02 January 2012

Review: War Horse

Genre: Drama (Historical)

As a director, Steven Spielberg is a filmmaker by whose work, I can say surely, I am not infrequently offended. Never a filmmaker whose abilities for moving story-editing I doubt, he nevertheless abuses his abilities to a extent so consistent that I can't help but become viscerally charged by such adverse inclusions as that of the bookends in Saving Private Ryan (1998) and that of the core plot-point in A.I.: Artificial Intelligence (2001). However, notwithstanding these and other egregious indulgences into the maudlin - albethey timid in comparison with some of other directors like Clint Eastwood or Ron Howard - I have to say that by this film this year I was happily not brought to the breaking point by excessive sentimentality - of which, no doubt, there was much.

War Horse then is an able-bodied, if somewhat doe-eyed, film, charming for its technical achievements that are enthrallingly good though operantly imperfect. Janusz Kaminski's cinematography, for one, is gloriously moving and well-composed, though also more than occasionally clipping by its frame and supersaturated in its hues. Portraying succinctly the thrust of the tale as well as the beauty of its original story, Mr. Kaminski's images carry and compensate for the majority of the adaptation's flaws, most of which smack of incongruities of Mr. Hall's sassy realism (see Billy Elliot, 2001) with Mr. Curtis' overt saccharinity (see Love Actually, 2003). The images are helped, certainly, by Rick Carter and Lee Sandales' cooperative artistry, realizing the world of the story in details, sets, and stages, as well as by Mr. Williams' strong, if somewhat standard, original score, tinting that same world with vibrant emotional colors that hit the vast majority of the plot-points with an experienced hand's accuracy. Further supports are the visual and the audial effects by Ben Morris and Neil Corbould and by Richard Hymns, respectively; and, stitching everything together into a mostly coherent package - despite the intractability of certain elements (e.g., the goose) - Michael Kahn (see Saving Private Ryan, 1998) makes the narrative elements tight and strong. In these ways, War Horse is itself equine: a cherishable, steady, typically flawed vehicle for relaying a message or producing a result.
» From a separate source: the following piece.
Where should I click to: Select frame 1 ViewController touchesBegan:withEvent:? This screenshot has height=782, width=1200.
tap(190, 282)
For this meta-level of technical achievement, the film may indeed be one of the year's best; however, the failure of Mr. Spielberg, namely, to be "an actors director" is enough to hamper the work from true achievement, as that of its decidedly folklore-rooted (see Black Beauty, 1994, or The Secret of Kells, 2009) ends. Though charming certainly, War Horse too often has only perfunctory humanity where it should have deep, almost anthropologically redolent lives.